OLEH: Khoeri Abdul Muid
Di dalam kamar pengantin yang dipenuhi aroma bunga melati, Sari duduk termenung di depan cermin besar yang memantulkan bayangannya. Gaun pengantin putih yang indah membalut tubuhnya, menambah kesan suci yang diinginkan oleh semua orang. Tapi di balik keindahan itu, pikirannya bagaikan medan perang. Pertanyaan-pertanyaan mengguncang hatinya, menohok rasa percaya dirinya. Apakah dirinya layak disebut "perawan suci"?
Sejenak, bayangan masa lalu berkelebat di kepalanya. Ia ingat saat-saat di mana cintanya diuji oleh banyak lelaki yang mencoba merenggut kesetiaannya. Lelaki-lelaki itu hadir dengan segala bentuk janji manis, namun semuanya palsu. Ia berhasil menolak mereka, tapi bekas luka yang ditinggalkan di hatinya tak bisa hilang begitu saja.
Dan kini, di hari pernikahannya dengan Bima, seorang pria yang dipuji sebagai kesatria jujur, putra seorang bangsawan, Sari merasa terjebak dalam ketakutan yang lebih besar.
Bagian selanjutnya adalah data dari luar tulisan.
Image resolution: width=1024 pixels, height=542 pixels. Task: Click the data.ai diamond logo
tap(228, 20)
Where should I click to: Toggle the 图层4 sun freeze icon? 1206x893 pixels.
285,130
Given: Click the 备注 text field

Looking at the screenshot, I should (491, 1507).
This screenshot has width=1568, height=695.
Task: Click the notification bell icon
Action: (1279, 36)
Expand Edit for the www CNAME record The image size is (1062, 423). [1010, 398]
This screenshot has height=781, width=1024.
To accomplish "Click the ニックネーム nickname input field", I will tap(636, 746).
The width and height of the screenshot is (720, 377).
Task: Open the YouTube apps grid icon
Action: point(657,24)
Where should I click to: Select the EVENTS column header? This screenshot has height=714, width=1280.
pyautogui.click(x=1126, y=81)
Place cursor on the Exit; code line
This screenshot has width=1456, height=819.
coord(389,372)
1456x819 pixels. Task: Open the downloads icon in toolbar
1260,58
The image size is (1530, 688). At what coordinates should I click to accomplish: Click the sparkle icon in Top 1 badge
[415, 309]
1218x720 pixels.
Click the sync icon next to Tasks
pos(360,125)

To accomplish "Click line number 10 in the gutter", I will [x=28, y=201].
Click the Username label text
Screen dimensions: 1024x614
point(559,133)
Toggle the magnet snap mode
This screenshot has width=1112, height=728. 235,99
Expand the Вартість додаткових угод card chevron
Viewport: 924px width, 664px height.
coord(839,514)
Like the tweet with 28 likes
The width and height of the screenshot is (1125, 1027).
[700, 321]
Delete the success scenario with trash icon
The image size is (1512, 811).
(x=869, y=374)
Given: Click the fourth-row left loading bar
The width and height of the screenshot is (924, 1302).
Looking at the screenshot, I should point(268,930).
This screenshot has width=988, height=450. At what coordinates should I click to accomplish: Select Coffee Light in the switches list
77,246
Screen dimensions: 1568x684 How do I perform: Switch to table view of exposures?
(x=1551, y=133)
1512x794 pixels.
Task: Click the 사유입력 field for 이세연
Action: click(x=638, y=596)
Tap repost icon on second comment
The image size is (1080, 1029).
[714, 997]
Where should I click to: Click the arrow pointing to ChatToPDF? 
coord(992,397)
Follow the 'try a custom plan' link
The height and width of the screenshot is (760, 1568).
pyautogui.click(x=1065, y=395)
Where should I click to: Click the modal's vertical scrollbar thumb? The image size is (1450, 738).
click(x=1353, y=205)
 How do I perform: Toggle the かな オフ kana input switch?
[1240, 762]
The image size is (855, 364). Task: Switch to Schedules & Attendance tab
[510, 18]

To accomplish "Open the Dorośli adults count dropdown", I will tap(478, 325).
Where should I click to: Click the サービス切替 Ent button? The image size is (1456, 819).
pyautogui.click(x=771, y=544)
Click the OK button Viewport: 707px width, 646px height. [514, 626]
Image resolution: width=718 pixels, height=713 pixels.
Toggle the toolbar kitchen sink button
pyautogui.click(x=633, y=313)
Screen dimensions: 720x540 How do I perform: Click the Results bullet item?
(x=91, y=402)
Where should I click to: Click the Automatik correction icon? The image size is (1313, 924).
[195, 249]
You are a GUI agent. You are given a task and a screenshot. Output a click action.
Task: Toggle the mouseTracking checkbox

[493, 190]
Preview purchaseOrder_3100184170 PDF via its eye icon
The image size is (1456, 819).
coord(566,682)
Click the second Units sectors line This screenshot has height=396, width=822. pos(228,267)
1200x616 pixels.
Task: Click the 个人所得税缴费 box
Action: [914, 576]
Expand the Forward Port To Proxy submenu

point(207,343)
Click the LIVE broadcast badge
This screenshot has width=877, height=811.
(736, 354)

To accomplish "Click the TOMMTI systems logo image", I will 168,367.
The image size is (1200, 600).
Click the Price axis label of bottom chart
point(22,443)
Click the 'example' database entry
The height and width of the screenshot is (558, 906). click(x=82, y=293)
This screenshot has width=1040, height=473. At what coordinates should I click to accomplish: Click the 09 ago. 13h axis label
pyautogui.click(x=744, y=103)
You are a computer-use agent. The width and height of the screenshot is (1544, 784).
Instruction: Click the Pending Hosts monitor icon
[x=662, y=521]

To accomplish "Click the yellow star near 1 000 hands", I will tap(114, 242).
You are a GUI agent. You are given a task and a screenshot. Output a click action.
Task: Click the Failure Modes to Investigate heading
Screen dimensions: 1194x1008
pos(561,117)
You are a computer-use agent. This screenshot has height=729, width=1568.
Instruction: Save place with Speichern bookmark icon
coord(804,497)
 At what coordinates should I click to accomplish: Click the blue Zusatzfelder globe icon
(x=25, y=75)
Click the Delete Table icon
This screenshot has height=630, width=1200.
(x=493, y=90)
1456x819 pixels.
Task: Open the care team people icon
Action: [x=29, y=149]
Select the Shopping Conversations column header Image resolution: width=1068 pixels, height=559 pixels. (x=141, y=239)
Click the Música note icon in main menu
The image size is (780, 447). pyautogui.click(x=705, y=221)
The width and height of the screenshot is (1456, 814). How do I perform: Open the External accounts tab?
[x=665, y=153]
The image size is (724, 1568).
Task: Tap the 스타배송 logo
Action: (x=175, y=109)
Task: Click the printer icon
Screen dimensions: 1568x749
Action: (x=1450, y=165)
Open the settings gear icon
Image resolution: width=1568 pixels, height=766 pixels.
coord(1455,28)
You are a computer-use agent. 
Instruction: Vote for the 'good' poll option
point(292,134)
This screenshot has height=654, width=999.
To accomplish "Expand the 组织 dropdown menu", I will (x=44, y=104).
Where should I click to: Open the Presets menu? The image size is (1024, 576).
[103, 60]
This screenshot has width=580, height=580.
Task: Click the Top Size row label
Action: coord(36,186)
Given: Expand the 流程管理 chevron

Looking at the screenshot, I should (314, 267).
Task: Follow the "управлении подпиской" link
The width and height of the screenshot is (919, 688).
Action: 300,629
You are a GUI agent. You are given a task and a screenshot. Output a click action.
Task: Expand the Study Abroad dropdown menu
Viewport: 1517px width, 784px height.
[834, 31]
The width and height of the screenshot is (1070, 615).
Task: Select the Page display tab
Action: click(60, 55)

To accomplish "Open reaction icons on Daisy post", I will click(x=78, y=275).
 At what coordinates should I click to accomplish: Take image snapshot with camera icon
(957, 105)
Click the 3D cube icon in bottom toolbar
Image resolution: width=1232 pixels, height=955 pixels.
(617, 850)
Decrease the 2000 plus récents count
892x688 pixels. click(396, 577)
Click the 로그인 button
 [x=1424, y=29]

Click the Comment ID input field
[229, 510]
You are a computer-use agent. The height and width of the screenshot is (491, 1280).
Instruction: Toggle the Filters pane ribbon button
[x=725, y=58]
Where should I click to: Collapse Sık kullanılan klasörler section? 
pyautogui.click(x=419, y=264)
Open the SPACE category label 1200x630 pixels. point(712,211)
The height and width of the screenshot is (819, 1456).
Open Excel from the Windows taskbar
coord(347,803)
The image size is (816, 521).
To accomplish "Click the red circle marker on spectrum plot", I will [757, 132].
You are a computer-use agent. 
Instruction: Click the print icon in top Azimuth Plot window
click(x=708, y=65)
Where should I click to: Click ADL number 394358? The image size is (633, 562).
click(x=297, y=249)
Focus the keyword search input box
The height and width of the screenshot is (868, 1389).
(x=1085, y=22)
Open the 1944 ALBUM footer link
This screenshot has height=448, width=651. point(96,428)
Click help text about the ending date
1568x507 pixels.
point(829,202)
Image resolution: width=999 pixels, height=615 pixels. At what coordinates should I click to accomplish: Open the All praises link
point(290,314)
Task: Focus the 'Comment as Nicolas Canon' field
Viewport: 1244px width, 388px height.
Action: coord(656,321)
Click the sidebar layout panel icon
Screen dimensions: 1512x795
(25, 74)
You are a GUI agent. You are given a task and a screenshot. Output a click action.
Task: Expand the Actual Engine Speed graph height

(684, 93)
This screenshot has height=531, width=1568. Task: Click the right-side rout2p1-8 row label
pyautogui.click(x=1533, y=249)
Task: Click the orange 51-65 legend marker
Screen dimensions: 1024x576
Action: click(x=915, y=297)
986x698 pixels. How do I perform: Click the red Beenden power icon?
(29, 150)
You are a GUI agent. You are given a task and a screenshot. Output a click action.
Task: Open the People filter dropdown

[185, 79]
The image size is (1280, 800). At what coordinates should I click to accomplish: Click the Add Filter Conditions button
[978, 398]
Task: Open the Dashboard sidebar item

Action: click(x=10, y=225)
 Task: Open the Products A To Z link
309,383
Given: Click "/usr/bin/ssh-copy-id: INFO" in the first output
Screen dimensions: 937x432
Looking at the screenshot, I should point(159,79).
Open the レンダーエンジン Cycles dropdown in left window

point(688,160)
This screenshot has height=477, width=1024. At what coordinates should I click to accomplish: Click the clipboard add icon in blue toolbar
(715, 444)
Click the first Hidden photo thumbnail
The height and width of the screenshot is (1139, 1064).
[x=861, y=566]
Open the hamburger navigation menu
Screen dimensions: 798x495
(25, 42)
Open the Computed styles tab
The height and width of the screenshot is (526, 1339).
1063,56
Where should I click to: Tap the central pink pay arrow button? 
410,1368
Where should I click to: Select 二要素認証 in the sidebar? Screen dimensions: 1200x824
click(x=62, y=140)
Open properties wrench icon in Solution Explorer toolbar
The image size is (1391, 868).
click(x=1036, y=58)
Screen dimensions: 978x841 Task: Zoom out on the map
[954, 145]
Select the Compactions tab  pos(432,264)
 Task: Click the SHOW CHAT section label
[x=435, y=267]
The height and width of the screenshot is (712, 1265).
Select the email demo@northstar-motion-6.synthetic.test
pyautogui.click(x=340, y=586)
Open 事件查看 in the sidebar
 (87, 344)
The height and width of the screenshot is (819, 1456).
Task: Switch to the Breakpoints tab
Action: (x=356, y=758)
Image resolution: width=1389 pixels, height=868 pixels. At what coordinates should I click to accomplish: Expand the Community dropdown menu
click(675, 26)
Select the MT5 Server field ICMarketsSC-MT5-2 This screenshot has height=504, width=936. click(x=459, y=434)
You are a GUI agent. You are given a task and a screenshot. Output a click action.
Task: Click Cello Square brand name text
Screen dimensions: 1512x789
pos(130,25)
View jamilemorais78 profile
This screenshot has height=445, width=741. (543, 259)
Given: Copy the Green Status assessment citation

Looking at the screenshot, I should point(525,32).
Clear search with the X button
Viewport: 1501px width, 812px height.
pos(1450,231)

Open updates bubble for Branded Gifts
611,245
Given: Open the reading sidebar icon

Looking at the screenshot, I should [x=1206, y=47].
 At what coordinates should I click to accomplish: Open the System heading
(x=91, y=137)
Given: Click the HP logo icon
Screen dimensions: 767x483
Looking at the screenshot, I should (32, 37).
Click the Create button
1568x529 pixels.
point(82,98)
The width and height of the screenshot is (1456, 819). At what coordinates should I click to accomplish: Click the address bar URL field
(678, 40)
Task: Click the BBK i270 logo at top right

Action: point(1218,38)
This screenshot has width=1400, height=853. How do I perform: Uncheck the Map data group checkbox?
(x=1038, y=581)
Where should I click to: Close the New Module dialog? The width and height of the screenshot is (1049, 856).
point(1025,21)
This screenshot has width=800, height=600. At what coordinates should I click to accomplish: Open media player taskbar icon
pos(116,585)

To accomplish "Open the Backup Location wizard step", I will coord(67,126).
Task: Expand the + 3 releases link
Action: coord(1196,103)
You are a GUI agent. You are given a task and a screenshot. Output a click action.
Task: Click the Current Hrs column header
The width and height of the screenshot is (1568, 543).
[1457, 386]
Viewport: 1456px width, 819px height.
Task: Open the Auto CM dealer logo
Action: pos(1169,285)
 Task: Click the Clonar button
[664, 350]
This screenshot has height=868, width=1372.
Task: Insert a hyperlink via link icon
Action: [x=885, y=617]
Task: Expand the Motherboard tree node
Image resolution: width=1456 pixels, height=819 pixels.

Apakah dia benar-benar layak menjadi pengantin dari pria sebaik Bima? Apakah ia mampu menjadi istri yang setia, seperti yang dituntut dari dirinya? Setia itu bukan hanya soal tubuh, tetapi hati dan pikiran.
"Apa aku memiliki kesetiaan sejati?" pikirnya. "Atau aku hanya Khawa versi modern yang mudah terpesona oleh tipu daya dunia?" Dalam batinnya, Sari berjuang melawan rasa ragu yang terus menggerogoti.
Bima adalah pria yang baik, tidak diragukan lagi. Tapi ada satu rahasia yang Sari pendam, rahasia yang hanya dia dan Tuhan yang tahu. Ada satu momen dalam hidupnya, satu momen singkat namun penuh dosa, ketika ia membiarkan hatinya terjebak dalam rayuan orang lain, meski tak pernah berlanjut secara fisik. Hanya sekadar pesan-pesan yang ditukar, senyum-senyum yang diberikan, tapi bagi Sari, itu sudah cukup membuatnya merasa hina. "Apa itu sudah cukup membuatku tidak pantas?" pikirnya, air matanya mulai menetes. Apakah Bima akan tetap mencintainya jika tahu tentang pengkhianatan kecil ini?
Tiba-tiba pintu kamarnya terbuka, dan seorang wanita paruh baya masuk. Ibunya, wajahnya penuh harapan. "Nak, sudah siap? Semua tamu sudah menunggu."
Sari mengangguk, namun jantungnya berdebar semakin kencang. Ingin rasanya ia berlari keluar, membatalkan semua ini. Tapi sekuat apapun hatinya menolak, kakinya tetap diam. Apakah ini takdirnya? Menjadi istri seorang kesatria, sementara hatinya masih penuh keraguan?
Saat dia berdiri dan menuju altar, setiap langkah terasa berat, seolah bumi menolak mengizinkannya berjalan. Di ujung altar, Bima menunggunya dengan senyum hangat. Namun, senyum itu justru membuat Sari semakin merasa bersalah. Bagaimana bisa ia menerima cinta dari pria setulus itu, sementara di dalam hatinya ia merasa tidak layak?
Ketika akhirnya ia berdiri di samping Bima, pandangan mereka bertemu. Seketika, segala keraguan yang ada di dalam diri Sari terasa semakin kuat. Namun, Bima mendekatinya dan berbisik di telinganya, "Aku tahu, Sari."